== Data to examine ==

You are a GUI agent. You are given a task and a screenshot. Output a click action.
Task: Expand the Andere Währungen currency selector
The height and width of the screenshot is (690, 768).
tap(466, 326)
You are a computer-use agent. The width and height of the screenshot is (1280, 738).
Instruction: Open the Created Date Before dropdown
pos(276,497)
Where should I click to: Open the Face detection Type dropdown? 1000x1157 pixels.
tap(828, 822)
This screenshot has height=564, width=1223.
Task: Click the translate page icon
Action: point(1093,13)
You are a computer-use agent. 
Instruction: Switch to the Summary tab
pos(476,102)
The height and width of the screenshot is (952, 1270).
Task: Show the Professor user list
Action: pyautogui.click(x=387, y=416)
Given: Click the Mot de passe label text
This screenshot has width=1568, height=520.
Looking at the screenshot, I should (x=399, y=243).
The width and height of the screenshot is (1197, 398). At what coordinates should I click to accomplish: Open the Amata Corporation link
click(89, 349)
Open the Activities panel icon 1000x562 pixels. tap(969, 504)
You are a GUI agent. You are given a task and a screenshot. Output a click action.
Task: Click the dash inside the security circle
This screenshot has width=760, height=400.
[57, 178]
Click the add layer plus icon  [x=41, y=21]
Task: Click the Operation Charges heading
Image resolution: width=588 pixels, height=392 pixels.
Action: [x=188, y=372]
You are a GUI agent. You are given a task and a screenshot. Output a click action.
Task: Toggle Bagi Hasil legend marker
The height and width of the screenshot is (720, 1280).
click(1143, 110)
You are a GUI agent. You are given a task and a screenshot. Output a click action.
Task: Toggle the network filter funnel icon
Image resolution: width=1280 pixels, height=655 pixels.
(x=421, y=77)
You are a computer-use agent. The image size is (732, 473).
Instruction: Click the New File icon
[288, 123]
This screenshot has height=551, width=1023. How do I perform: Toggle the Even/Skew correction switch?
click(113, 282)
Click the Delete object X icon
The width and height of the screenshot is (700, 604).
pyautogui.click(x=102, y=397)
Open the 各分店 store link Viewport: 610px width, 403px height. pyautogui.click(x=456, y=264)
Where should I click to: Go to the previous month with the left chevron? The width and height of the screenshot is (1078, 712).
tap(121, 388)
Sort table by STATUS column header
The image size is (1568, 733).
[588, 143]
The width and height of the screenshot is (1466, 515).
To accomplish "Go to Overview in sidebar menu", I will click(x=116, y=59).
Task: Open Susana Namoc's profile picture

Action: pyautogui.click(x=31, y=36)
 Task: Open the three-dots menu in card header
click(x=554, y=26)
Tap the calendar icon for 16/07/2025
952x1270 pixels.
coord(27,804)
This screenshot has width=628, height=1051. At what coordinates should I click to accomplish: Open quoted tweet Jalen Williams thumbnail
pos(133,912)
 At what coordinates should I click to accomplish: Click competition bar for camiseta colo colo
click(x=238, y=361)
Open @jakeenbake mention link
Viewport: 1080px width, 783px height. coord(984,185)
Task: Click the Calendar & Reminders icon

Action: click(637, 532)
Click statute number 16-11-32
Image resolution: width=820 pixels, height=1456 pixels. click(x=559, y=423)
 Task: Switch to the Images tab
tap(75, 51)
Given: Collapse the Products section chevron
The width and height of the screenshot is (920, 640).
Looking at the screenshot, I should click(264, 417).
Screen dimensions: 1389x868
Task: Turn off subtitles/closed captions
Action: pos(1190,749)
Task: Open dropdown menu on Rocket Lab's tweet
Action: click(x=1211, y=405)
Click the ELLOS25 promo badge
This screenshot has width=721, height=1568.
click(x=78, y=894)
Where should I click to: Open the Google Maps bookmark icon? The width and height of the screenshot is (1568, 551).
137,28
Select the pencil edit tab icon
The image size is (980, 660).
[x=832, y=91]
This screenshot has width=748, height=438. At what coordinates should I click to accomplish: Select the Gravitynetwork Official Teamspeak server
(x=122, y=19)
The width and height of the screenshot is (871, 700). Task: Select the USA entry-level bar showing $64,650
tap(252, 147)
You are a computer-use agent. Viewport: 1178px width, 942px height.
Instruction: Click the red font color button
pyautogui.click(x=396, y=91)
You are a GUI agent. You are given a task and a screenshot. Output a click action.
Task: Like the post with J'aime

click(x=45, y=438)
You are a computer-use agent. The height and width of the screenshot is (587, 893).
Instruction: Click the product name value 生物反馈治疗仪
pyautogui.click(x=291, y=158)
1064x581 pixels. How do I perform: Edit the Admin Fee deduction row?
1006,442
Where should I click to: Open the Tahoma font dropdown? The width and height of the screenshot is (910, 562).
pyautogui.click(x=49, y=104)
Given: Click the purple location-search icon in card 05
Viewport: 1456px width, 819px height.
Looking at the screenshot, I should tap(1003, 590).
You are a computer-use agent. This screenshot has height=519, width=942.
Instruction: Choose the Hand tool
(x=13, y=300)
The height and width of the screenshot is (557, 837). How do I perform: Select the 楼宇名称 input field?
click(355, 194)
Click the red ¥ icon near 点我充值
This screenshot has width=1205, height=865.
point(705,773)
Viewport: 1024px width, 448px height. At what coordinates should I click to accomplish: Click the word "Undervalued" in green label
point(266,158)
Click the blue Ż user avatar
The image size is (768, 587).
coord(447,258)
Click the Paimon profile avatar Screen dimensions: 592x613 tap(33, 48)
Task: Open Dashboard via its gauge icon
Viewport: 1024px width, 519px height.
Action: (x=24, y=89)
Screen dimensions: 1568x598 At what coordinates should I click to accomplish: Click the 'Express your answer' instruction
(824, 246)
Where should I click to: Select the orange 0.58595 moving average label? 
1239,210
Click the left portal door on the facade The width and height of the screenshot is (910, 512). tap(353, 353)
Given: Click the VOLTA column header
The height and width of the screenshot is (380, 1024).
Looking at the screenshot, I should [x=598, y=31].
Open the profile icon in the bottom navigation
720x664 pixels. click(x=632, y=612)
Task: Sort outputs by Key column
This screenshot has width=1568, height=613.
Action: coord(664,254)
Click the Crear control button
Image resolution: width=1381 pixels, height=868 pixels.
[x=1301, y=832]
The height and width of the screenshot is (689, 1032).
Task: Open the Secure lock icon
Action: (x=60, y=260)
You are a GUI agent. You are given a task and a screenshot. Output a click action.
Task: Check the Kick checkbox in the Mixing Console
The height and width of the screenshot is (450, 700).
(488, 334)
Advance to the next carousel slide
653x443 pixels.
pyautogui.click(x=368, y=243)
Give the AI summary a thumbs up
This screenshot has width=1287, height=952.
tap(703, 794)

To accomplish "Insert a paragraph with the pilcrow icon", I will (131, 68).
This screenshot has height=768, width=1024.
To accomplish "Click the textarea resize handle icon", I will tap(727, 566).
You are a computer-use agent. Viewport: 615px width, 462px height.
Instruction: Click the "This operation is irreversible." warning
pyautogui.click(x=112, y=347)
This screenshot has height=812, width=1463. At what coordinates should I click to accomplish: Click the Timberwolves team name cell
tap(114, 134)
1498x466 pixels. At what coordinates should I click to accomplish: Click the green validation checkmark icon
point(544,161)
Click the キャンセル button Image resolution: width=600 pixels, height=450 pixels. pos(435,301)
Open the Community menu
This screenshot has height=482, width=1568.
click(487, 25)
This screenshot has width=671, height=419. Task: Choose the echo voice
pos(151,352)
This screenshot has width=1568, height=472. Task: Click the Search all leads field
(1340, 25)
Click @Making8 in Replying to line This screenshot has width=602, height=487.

===

→ What needs to be done: Word for word, transcribe each of the entries above.

→ Exercise response:
You are a GUI agent. You are given a task and a screenshot. Output a click action.
Task: Expand the Andere Währungen currency selector
The height and width of the screenshot is (690, 768).
tap(466, 326)
You are a computer-use agent. The width and height of the screenshot is (1280, 738).
Instruction: Open the Created Date Before dropdown
pos(276,497)
Where should I click to: Open the Face detection Type dropdown? 1000x1157 pixels.
tap(828, 822)
This screenshot has height=564, width=1223.
Task: Click the translate page icon
Action: point(1093,13)
You are a computer-use agent. 
Instruction: Switch to the Summary tab
pos(476,102)
The height and width of the screenshot is (952, 1270).
Task: Show the Professor user list
Action: pyautogui.click(x=387, y=416)
Given: Click the Mot de passe label text
This screenshot has width=1568, height=520.
Looking at the screenshot, I should (x=399, y=243).
The width and height of the screenshot is (1197, 398). At what coordinates should I click to accomplish: Open the Amata Corporation link
click(89, 349)
Open the Activities panel icon 1000x562 pixels. tap(969, 504)
You are a GUI agent. You are given a task and a screenshot. Output a click action.
Task: Click the dash inside the security circle
This screenshot has width=760, height=400.
[57, 178]
Click the add layer plus icon  [x=41, y=21]
Task: Click the Operation Charges heading
Image resolution: width=588 pixels, height=392 pixels.
Action: [x=188, y=372]
You are a GUI agent. You are given a task and a screenshot. Output a click action.
Task: Toggle Bagi Hasil legend marker
The height and width of the screenshot is (720, 1280).
click(1143, 110)
You are a GUI agent. You are given a task and a screenshot. Output a click action.
Task: Toggle the network filter funnel icon
Image resolution: width=1280 pixels, height=655 pixels.
(x=421, y=77)
You are a computer-use agent. The image size is (732, 473).
Instruction: Click the New File icon
[288, 123]
This screenshot has height=551, width=1023. How do I perform: Toggle the Even/Skew correction switch?
click(113, 282)
Click the Delete object X icon
The width and height of the screenshot is (700, 604).
pyautogui.click(x=102, y=397)
Open the 各分店 store link Viewport: 610px width, 403px height. pyautogui.click(x=456, y=264)
Where should I click to: Go to the previous month with the left chevron? The width and height of the screenshot is (1078, 712).
tap(121, 388)
Sort table by STATUS column header
The image size is (1568, 733).
[588, 143]
The width and height of the screenshot is (1466, 515).
To accomplish "Go to Overview in sidebar menu", I will click(x=116, y=59).
Task: Open Susana Namoc's profile picture

Action: pyautogui.click(x=31, y=36)
 Task: Open the three-dots menu in card header
click(x=554, y=26)
Tap the calendar icon for 16/07/2025
952x1270 pixels.
coord(27,804)
This screenshot has width=628, height=1051. At what coordinates should I click to accomplish: Open quoted tweet Jalen Williams thumbnail
pos(133,912)
 At what coordinates should I click to accomplish: Click competition bar for camiseta colo colo
click(x=238, y=361)
Open @jakeenbake mention link
Viewport: 1080px width, 783px height. coord(984,185)
Task: Click the Calendar & Reminders icon

Action: click(637, 532)
Click statute number 16-11-32
Image resolution: width=820 pixels, height=1456 pixels. click(x=559, y=423)
 Task: Switch to the Images tab
tap(75, 51)
Given: Collapse the Products section chevron
The width and height of the screenshot is (920, 640).
Looking at the screenshot, I should click(264, 417).
Screen dimensions: 1389x868
Task: Turn off subtitles/closed captions
Action: pos(1190,749)
Task: Open dropdown menu on Rocket Lab's tweet
Action: click(x=1211, y=405)
Click the ELLOS25 promo badge
This screenshot has width=721, height=1568.
click(x=78, y=894)
Where should I click to: Open the Google Maps bookmark icon? The width and height of the screenshot is (1568, 551).
137,28
Select the pencil edit tab icon
The image size is (980, 660).
[x=832, y=91]
This screenshot has width=748, height=438. At what coordinates should I click to accomplish: Select the Gravitynetwork Official Teamspeak server
(x=122, y=19)
The width and height of the screenshot is (871, 700). Task: Select the USA entry-level bar showing $64,650
tap(252, 147)
You are a computer-use agent. Viewport: 1178px width, 942px height.
Instruction: Click the red font color button
pyautogui.click(x=396, y=91)
You are a GUI agent. You are given a task and a screenshot. Output a click action.
Task: Like the post with J'aime

click(x=45, y=438)
You are a computer-use agent. The height and width of the screenshot is (587, 893).
Instruction: Click the product name value 生物反馈治疗仪
pyautogui.click(x=291, y=158)
1064x581 pixels. How do I perform: Edit the Admin Fee deduction row?
1006,442
Where should I click to: Open the Tahoma font dropdown? The width and height of the screenshot is (910, 562).
pyautogui.click(x=49, y=104)
Given: Click the purple location-search icon in card 05
Viewport: 1456px width, 819px height.
Looking at the screenshot, I should tap(1003, 590).
You are a computer-use agent. This screenshot has height=519, width=942.
Instruction: Choose the Hand tool
(x=13, y=300)
The height and width of the screenshot is (557, 837). How do I perform: Select the 楼宇名称 input field?
click(355, 194)
Click the red ¥ icon near 点我充值
This screenshot has width=1205, height=865.
point(705,773)
Viewport: 1024px width, 448px height. At what coordinates should I click to accomplish: Click the word "Undervalued" in green label
point(266,158)
Click the blue Ż user avatar
The image size is (768, 587).
coord(447,258)
Click the Paimon profile avatar Screen dimensions: 592x613 tap(33, 48)
Task: Open Dashboard via its gauge icon
Viewport: 1024px width, 519px height.
Action: (x=24, y=89)
Screen dimensions: 1568x598 At what coordinates should I click to accomplish: Click the 'Express your answer' instruction
(824, 246)
Where should I click to: Select the orange 0.58595 moving average label? 
1239,210
Click the left portal door on the facade The width and height of the screenshot is (910, 512). tap(353, 353)
Given: Click the VOLTA column header
The height and width of the screenshot is (380, 1024).
Looking at the screenshot, I should [x=598, y=31].
Open the profile icon in the bottom navigation
720x664 pixels. click(x=632, y=612)
Task: Sort outputs by Key column
This screenshot has width=1568, height=613.
Action: coord(664,254)
Click the Crear control button
Image resolution: width=1381 pixels, height=868 pixels.
[x=1301, y=832]
The height and width of the screenshot is (689, 1032).
Task: Open the Secure lock icon
Action: (x=60, y=260)
You are a GUI agent. You are given a task and a screenshot. Output a click action.
Task: Check the Kick checkbox in the Mixing Console
The height and width of the screenshot is (450, 700).
(488, 334)
Advance to the next carousel slide
653x443 pixels.
pyautogui.click(x=368, y=243)
Give the AI summary a thumbs up
This screenshot has width=1287, height=952.
tap(703, 794)

To accomplish "Insert a paragraph with the pilcrow icon", I will (131, 68).
This screenshot has height=768, width=1024.
To accomplish "Click the textarea resize handle icon", I will tap(727, 566).
You are a computer-use agent. Viewport: 615px width, 462px height.
Instruction: Click the "This operation is irreversible." warning
pyautogui.click(x=112, y=347)
This screenshot has height=812, width=1463. At what coordinates should I click to accomplish: Click the Timberwolves team name cell
tap(114, 134)
1498x466 pixels. At what coordinates should I click to accomplish: Click the green validation checkmark icon
point(544,161)
Click the キャンセル button Image resolution: width=600 pixels, height=450 pixels. pos(435,301)
Open the Community menu
This screenshot has height=482, width=1568.
click(487, 25)
This screenshot has width=671, height=419. Task: Choose the echo voice
pos(151,352)
This screenshot has width=1568, height=472. Task: Click the Search all leads field
(1340, 25)
Click @Making8 in Replying to line This screenshot has width=602, height=487.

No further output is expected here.